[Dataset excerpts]
■ ■ ■ ■ ■

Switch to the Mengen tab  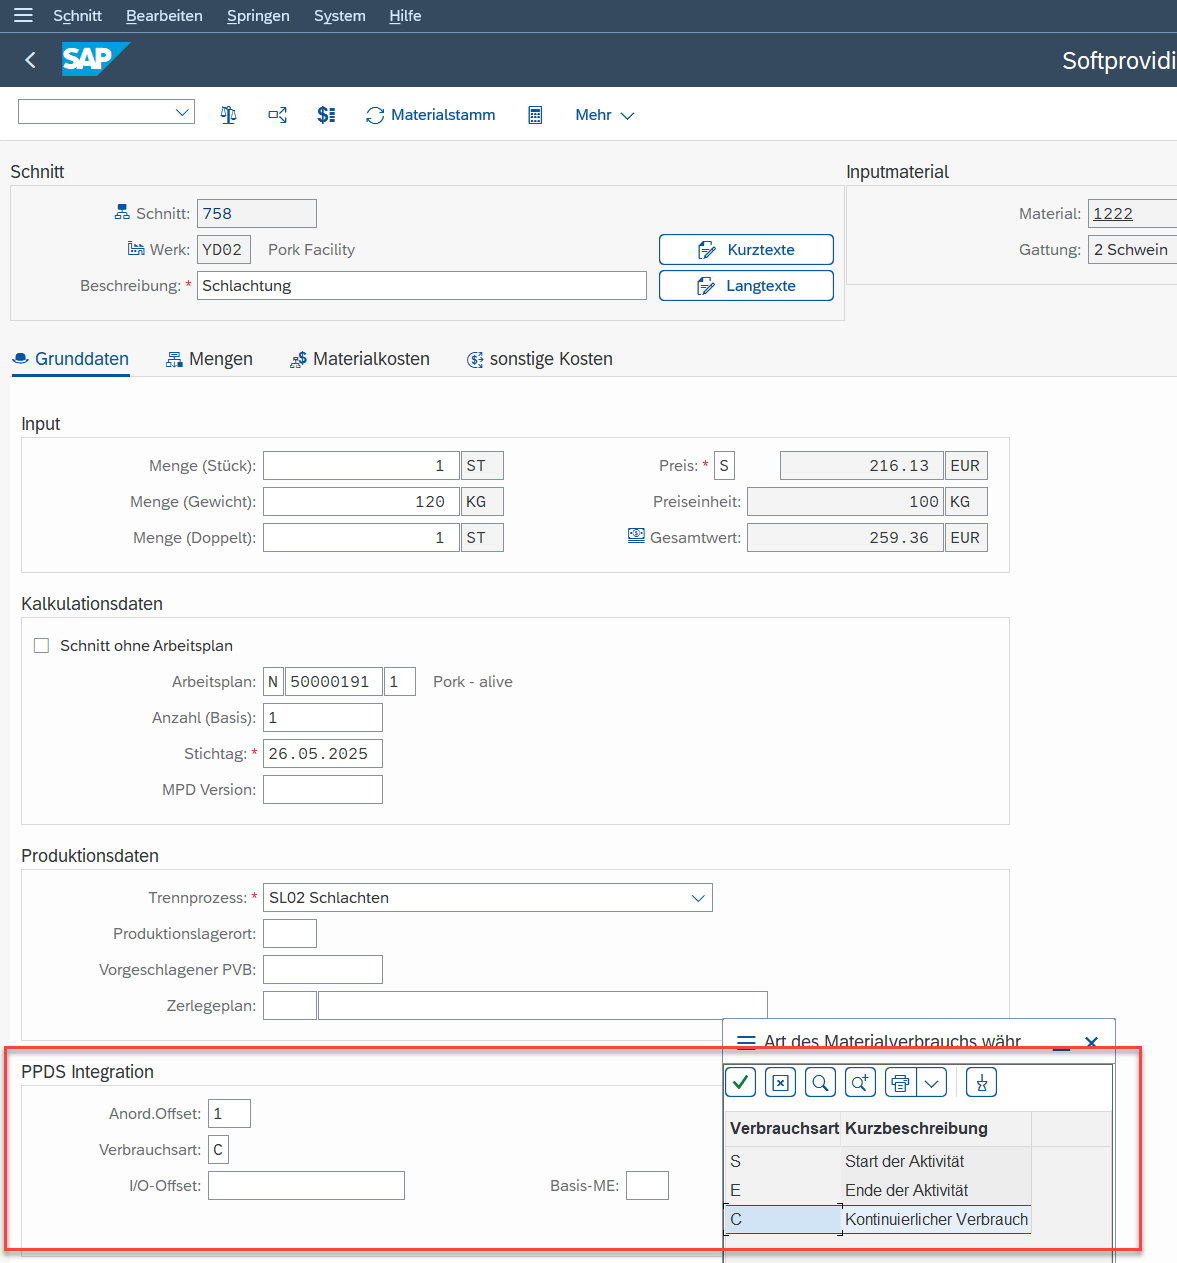[x=209, y=359]
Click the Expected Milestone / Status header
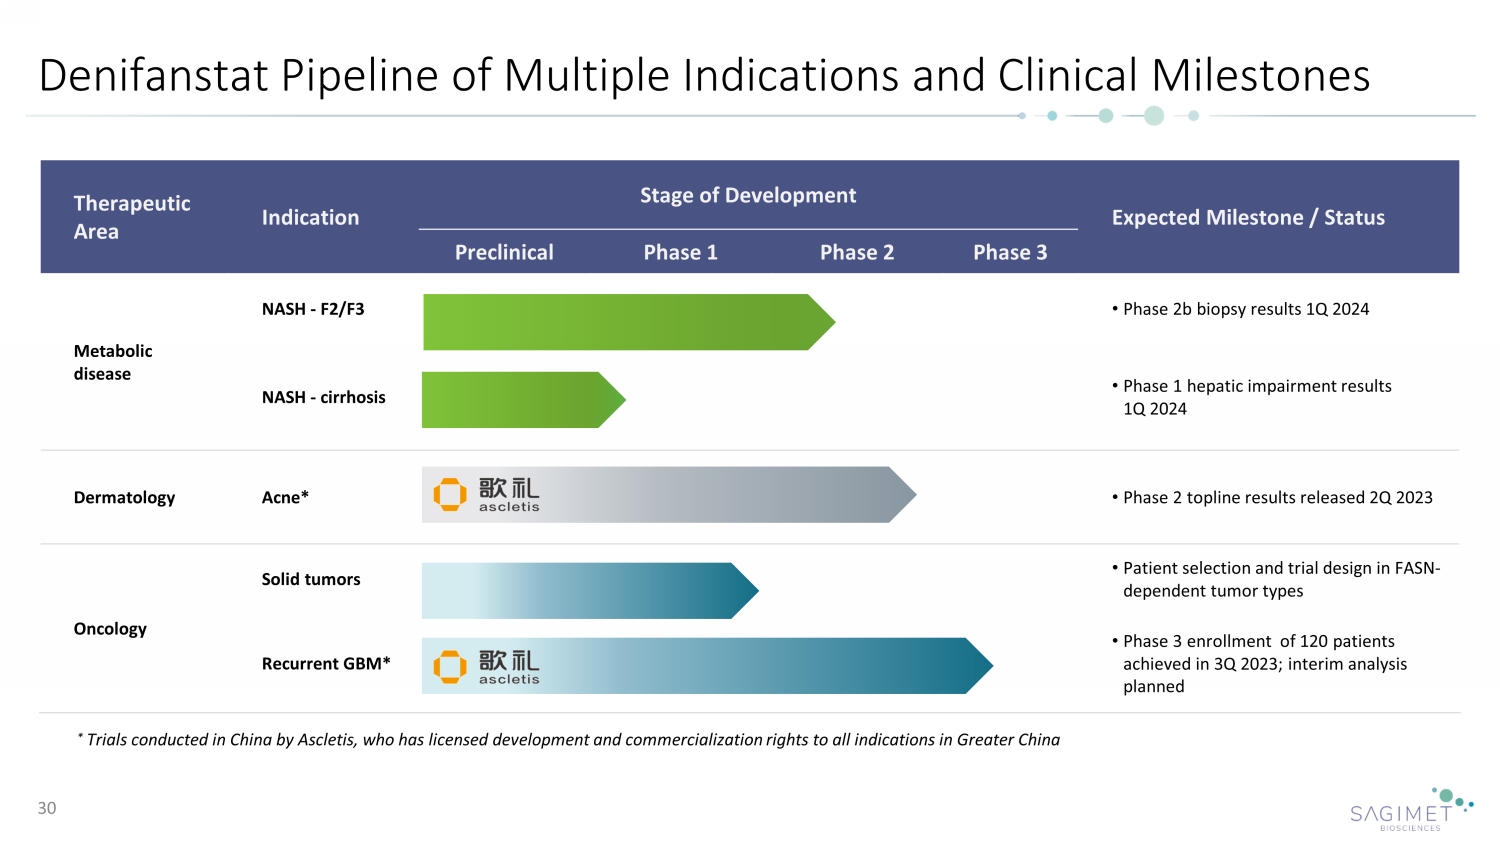Image resolution: width=1500 pixels, height=844 pixels. (x=1248, y=218)
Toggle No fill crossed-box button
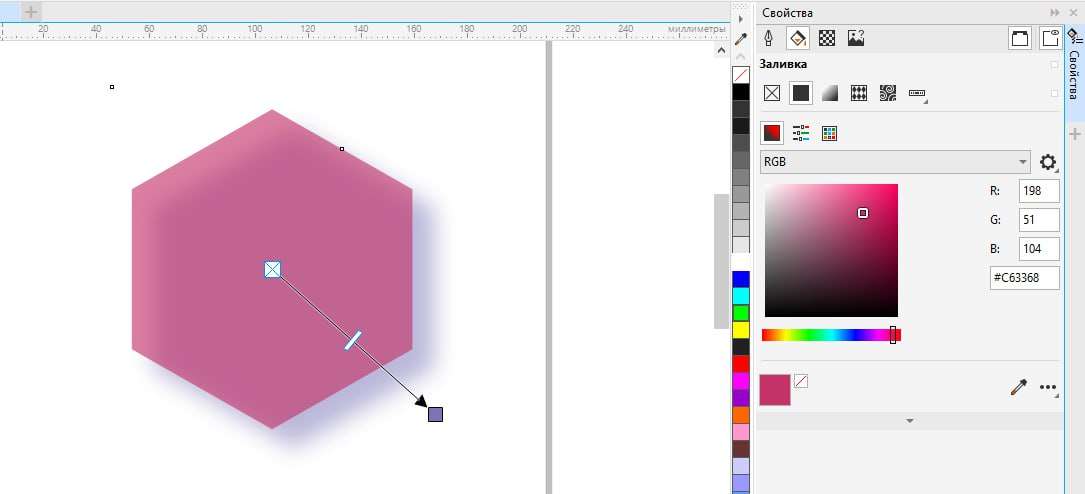This screenshot has width=1085, height=494. 772,93
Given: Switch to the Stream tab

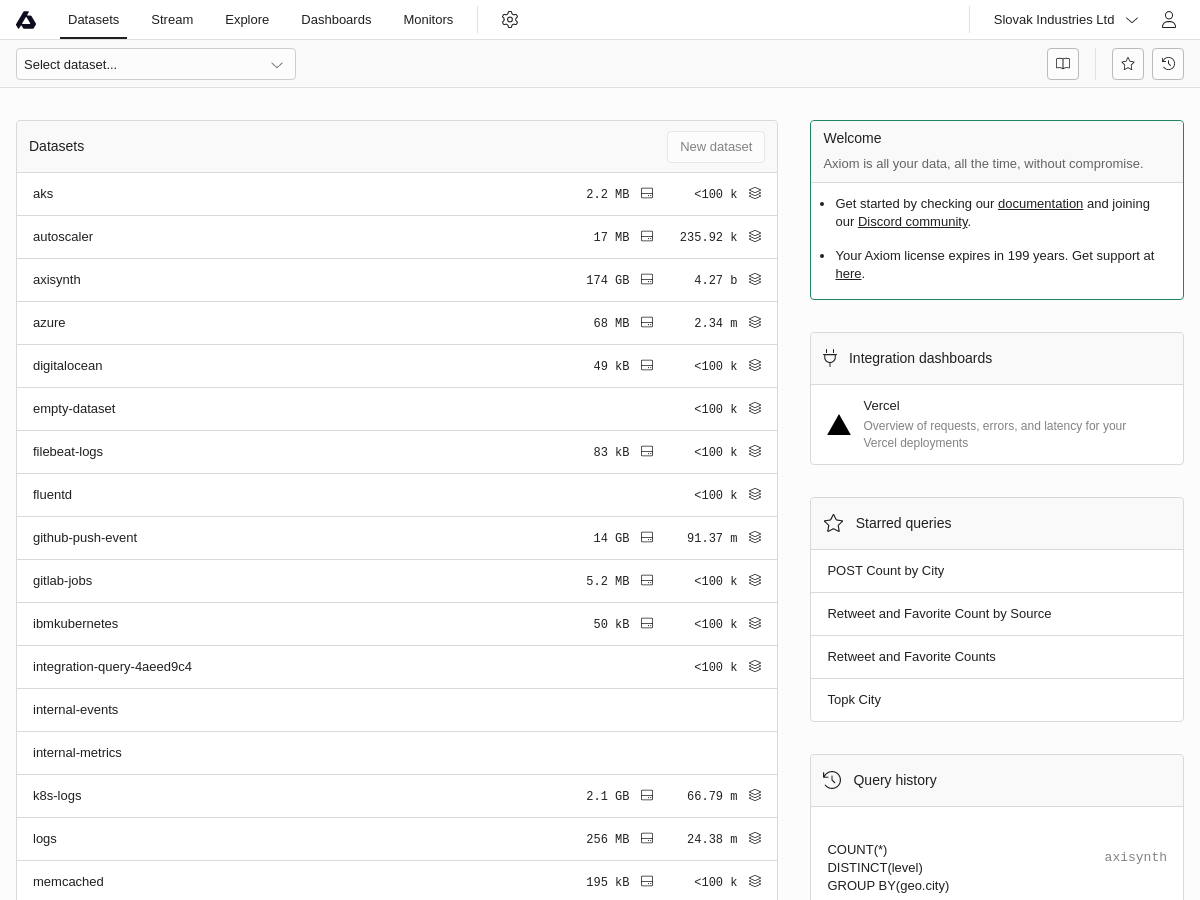Looking at the screenshot, I should [x=172, y=20].
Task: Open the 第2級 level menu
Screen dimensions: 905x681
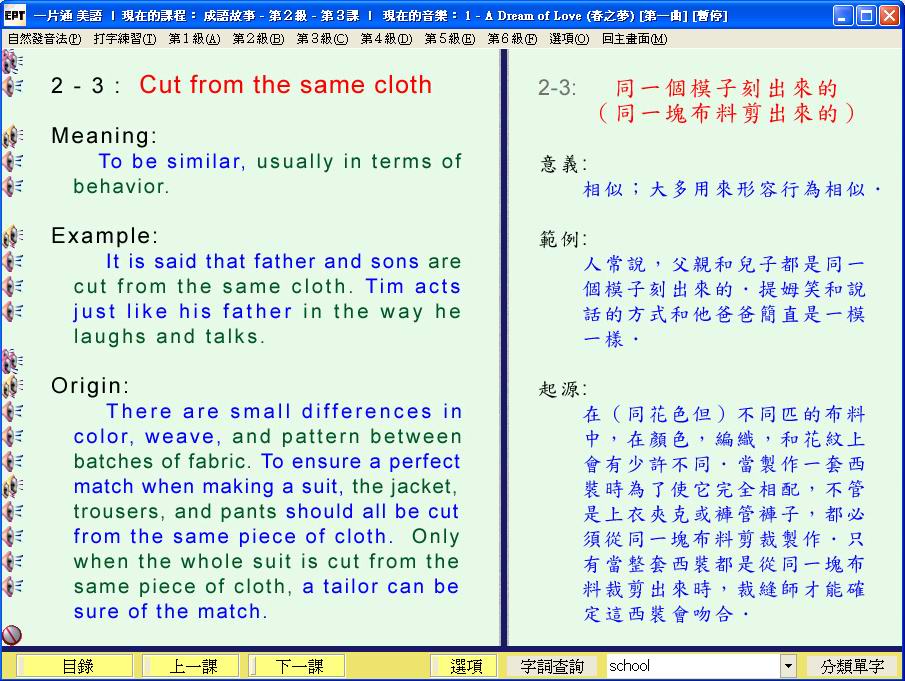Action: [x=257, y=39]
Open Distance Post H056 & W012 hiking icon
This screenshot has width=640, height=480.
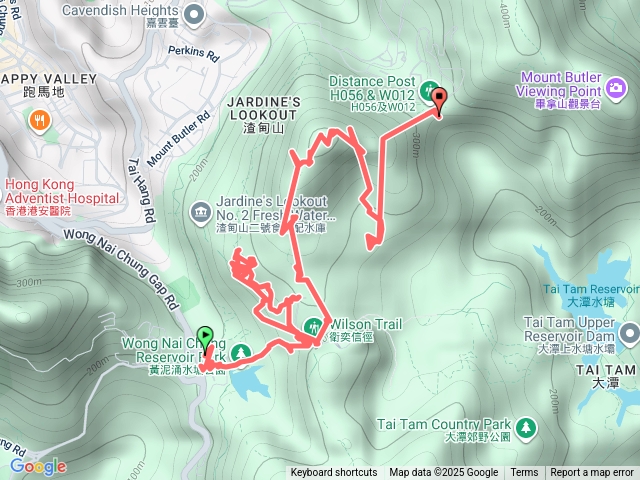click(x=427, y=90)
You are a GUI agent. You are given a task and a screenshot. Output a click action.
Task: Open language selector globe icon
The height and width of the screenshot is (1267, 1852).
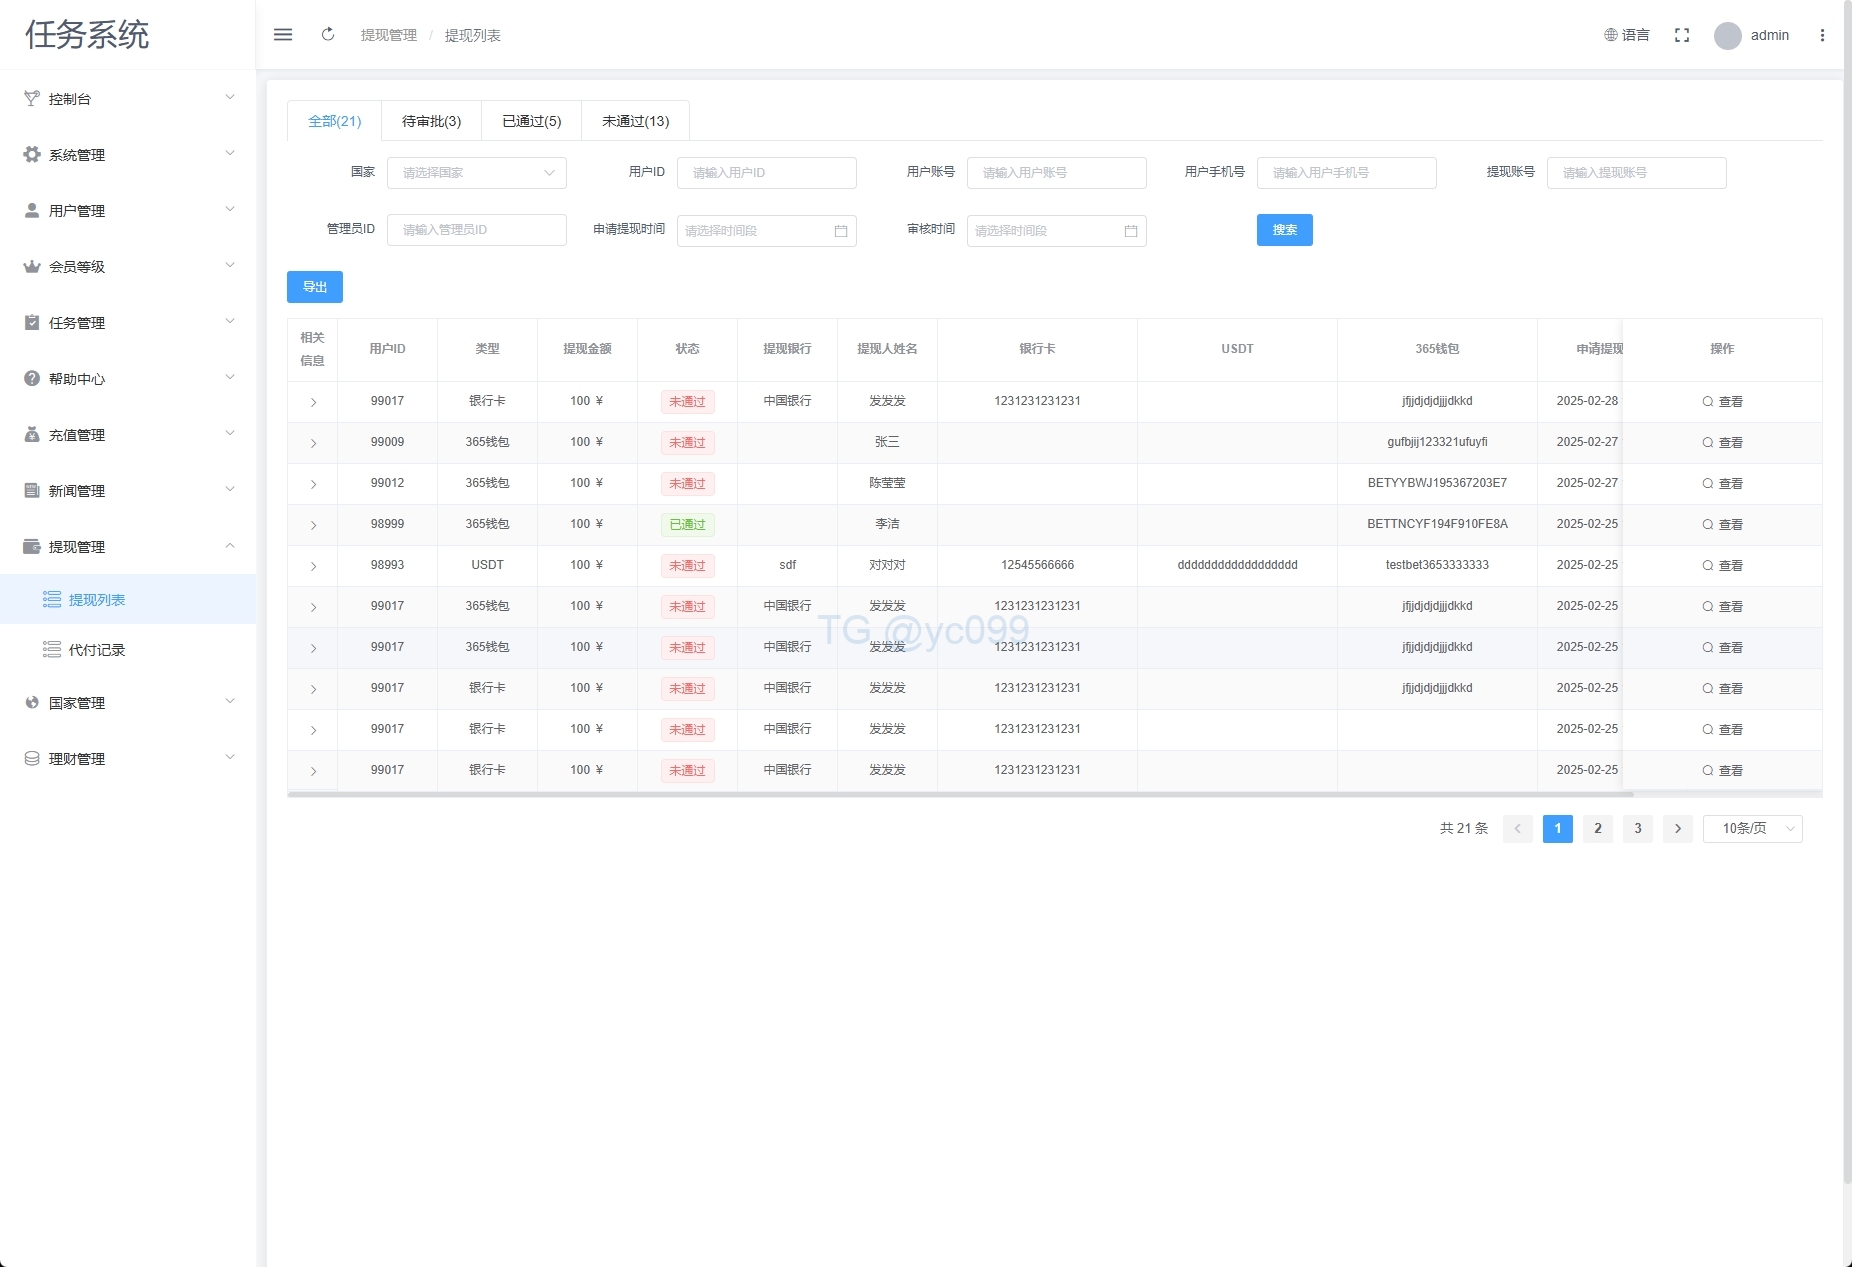click(x=1611, y=35)
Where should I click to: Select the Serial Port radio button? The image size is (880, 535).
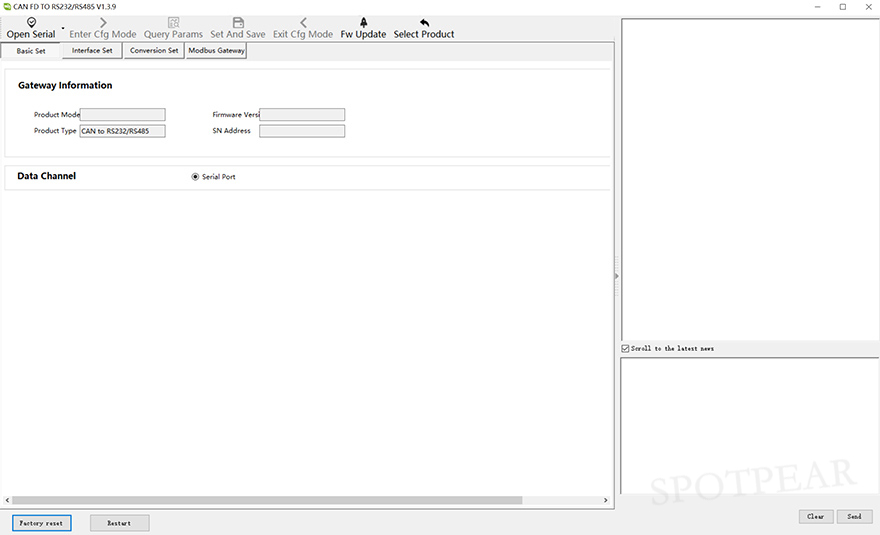195,177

■ ■ ■ ■ ■

● **EXERCISE OBJECTIVE**
Find the word "Open" in the records. Copy every line it appears in.

● **EXERCISE OUTPUT**
Task: Open the 第2級 level menu
Open Distance Post H056 & W012 hiking icon
Task: Open language selector globe icon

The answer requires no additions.